=== Provided records ===
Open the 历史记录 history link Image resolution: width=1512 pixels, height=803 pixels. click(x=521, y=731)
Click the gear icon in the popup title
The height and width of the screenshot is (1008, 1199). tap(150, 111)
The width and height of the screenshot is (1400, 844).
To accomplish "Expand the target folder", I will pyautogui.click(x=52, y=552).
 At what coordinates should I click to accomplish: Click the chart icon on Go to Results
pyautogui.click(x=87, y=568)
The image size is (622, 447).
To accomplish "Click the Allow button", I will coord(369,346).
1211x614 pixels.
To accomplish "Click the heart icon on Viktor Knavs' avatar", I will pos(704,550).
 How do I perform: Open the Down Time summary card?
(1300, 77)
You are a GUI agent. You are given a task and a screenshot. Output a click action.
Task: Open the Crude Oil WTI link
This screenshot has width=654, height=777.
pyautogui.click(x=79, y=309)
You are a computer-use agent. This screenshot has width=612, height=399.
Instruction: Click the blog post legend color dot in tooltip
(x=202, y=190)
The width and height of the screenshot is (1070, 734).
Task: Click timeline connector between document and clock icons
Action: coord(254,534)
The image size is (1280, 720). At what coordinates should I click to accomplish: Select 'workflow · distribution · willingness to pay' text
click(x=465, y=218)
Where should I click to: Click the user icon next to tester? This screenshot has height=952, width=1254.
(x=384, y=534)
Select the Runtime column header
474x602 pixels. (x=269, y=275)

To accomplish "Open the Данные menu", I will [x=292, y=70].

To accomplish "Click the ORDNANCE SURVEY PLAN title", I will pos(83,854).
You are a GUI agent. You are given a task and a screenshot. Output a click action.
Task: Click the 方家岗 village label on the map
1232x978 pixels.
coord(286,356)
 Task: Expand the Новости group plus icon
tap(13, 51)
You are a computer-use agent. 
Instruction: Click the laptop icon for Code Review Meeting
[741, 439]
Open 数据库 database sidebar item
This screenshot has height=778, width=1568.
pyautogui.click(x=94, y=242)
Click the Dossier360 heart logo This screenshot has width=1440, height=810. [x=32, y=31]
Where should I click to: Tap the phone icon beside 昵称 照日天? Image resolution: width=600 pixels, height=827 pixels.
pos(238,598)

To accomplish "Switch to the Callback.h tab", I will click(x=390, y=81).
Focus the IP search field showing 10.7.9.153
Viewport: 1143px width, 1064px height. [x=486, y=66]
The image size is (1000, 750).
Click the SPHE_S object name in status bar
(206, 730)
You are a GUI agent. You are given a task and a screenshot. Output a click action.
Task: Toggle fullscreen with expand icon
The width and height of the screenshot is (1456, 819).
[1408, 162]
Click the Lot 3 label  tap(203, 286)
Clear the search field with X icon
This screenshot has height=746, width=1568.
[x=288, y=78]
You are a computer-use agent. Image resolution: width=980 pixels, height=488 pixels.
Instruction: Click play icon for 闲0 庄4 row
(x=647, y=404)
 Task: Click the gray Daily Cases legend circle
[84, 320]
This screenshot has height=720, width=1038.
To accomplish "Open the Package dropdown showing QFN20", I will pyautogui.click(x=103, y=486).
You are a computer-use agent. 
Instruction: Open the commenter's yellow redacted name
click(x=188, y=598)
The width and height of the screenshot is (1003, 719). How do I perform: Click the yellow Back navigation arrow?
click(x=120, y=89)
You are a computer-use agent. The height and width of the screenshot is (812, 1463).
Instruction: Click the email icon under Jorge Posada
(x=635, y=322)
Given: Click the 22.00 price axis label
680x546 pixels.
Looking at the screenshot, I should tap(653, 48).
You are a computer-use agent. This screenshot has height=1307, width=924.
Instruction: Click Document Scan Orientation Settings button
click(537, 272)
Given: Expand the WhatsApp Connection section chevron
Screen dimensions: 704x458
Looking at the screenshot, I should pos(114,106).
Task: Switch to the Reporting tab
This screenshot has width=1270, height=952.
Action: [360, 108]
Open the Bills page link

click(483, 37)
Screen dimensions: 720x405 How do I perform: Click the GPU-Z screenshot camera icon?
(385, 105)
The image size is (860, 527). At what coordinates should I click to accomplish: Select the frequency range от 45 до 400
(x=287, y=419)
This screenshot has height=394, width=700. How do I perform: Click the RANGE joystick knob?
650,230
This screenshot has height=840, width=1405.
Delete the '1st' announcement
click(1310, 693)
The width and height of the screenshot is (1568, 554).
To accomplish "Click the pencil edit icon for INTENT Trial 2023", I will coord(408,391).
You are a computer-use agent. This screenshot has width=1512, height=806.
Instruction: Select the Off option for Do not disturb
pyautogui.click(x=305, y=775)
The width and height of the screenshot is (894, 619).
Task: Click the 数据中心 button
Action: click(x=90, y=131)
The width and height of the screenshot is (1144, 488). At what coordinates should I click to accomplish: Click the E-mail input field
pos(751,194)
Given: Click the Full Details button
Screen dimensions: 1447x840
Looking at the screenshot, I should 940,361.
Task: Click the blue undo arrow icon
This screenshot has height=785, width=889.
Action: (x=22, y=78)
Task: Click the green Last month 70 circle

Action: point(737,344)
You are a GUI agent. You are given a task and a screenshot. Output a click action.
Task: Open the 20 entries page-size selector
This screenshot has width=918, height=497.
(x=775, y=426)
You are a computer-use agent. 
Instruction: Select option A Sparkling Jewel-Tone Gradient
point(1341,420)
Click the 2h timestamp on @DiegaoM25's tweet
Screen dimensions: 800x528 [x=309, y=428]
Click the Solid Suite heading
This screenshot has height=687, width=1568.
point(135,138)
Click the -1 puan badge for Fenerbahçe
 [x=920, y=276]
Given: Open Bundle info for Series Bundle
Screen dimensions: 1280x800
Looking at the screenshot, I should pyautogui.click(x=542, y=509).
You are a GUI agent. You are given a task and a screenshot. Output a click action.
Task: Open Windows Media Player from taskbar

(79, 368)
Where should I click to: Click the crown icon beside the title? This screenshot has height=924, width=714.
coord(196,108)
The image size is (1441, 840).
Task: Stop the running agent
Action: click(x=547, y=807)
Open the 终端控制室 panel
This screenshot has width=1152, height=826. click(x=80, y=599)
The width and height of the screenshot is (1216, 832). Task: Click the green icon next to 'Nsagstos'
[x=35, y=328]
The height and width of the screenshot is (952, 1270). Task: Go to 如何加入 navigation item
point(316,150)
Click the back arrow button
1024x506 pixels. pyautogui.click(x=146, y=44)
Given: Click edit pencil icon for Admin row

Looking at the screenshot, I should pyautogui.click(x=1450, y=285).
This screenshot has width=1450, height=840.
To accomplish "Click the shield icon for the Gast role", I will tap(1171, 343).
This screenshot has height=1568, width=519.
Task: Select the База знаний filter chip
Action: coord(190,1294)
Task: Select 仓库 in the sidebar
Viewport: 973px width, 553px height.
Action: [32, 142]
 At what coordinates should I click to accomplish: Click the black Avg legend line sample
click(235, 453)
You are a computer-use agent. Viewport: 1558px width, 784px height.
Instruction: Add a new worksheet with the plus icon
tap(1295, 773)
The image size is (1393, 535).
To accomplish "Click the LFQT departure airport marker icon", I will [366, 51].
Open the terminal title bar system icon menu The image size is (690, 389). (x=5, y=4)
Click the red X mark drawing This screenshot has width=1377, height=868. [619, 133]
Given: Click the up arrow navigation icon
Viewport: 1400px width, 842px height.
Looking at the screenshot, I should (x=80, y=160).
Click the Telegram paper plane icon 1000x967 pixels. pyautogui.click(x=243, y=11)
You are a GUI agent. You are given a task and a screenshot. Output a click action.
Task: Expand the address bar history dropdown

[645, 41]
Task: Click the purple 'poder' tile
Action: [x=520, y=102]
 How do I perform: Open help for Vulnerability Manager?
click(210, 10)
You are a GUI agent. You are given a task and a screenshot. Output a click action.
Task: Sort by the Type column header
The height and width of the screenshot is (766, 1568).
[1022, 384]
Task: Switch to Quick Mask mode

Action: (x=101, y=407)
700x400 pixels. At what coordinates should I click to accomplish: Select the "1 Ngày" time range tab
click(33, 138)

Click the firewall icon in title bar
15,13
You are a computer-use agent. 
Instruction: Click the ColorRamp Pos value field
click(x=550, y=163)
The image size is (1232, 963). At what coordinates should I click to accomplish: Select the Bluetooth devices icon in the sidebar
===
- _Set problem_:
Reproduce the stretch from the line containing "1211x614 pixels." through the line containing "pyautogui.click(x=79, y=309)", requests included, scaling every coordinate in the answers by 1.85 and rounding each to a whole number with halves rounded up. Give only those lines.

- _Response to the exercise_:
1211x614 pixels.
To accomplish "Click the heart icon on Viktor Knavs' avatar", I will pos(1302,1018).
 How do I perform: Open the Down Time summary card?
(2405, 142)
You are a GUI agent. You are given a task and a screenshot. Output a click action.
Task: Open the Crude Oil WTI link
This screenshot has width=654, height=777.
pyautogui.click(x=146, y=572)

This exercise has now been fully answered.